Stored dataset items:
────────

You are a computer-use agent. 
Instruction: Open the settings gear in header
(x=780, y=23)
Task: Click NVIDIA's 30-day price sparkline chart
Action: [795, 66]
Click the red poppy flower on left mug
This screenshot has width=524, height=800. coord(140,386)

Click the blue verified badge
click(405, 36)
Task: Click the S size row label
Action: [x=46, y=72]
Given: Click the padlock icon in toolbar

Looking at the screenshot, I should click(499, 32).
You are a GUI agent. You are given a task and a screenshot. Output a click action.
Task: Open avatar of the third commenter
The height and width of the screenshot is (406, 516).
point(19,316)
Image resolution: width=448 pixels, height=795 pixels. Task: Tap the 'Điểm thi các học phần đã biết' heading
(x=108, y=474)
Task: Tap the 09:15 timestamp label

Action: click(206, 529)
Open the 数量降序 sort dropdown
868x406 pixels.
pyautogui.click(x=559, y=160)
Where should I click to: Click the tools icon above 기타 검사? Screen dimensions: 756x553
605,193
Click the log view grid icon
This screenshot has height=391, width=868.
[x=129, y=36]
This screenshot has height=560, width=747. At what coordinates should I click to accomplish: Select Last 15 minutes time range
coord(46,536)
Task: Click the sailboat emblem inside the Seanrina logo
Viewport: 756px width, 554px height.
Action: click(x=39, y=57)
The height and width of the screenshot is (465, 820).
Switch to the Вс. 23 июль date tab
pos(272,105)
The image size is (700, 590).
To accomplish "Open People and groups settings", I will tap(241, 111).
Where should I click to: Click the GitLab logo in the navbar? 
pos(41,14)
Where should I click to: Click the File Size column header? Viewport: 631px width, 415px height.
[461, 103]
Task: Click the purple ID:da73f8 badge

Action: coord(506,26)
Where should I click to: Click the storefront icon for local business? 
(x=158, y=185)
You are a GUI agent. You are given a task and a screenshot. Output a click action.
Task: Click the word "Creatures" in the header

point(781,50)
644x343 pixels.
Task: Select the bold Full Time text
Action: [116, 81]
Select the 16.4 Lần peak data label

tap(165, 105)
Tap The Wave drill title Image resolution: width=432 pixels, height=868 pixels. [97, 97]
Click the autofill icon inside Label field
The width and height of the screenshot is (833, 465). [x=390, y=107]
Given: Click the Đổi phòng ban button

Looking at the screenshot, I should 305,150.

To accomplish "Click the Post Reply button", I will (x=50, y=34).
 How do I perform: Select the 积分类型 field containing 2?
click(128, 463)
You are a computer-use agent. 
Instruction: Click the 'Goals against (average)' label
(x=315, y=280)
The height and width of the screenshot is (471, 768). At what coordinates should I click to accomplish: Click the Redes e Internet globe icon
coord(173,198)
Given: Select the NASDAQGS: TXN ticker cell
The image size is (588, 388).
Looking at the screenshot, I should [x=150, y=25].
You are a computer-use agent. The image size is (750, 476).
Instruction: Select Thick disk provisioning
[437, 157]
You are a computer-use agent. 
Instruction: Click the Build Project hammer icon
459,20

────────

### GOAL OF THE EXERCISE
Give the exact lines, and only those, from the line containing "Task: Tap the 09:15 timestamp label" through the line containing "The image size is (700, 590)." in the entries above.

### YOUR SOLUTION
Task: Tap the 09:15 timestamp label

Action: click(206, 529)
Open the 数量降序 sort dropdown
868x406 pixels.
pyautogui.click(x=559, y=160)
Where should I click to: Click the tools icon above 기타 검사? Screen dimensions: 756x553
605,193
Click the log view grid icon
This screenshot has height=391, width=868.
[x=129, y=36]
This screenshot has height=560, width=747. At what coordinates should I click to accomplish: Select Last 15 minutes time range
coord(46,536)
Task: Click the sailboat emblem inside the Seanrina logo
Viewport: 756px width, 554px height.
Action: click(x=39, y=57)
The height and width of the screenshot is (465, 820).
Switch to the Вс. 23 июль date tab
pos(272,105)
The image size is (700, 590).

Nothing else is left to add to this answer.